# Your task:
Your task is to copy each line of the material that includes "agent".

# Exercise data:
-------------------------
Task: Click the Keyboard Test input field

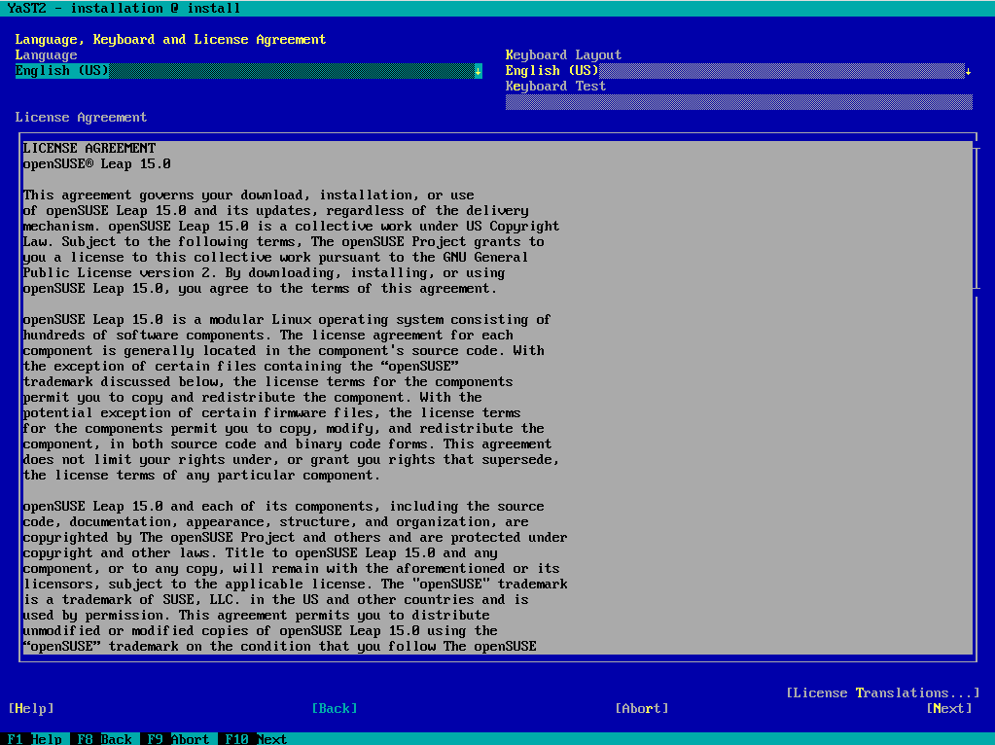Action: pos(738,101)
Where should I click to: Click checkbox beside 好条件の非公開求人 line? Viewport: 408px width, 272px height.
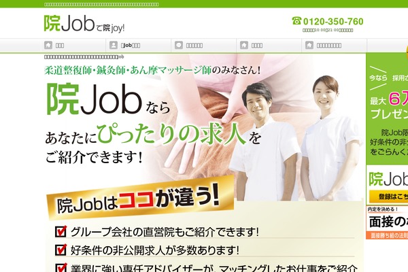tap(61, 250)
-------------------------
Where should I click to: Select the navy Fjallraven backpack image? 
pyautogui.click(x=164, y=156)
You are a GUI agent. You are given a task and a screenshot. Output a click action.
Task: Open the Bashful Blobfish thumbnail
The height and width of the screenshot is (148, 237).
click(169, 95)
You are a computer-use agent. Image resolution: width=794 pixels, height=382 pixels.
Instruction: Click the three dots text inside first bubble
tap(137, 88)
-------------------------
# Exercise response:
You are a GUI agent. You are given a task and a screenshot. Output a click action.
You are a computer-use agent. Image resolution: width=794 pixels, height=382 pixels.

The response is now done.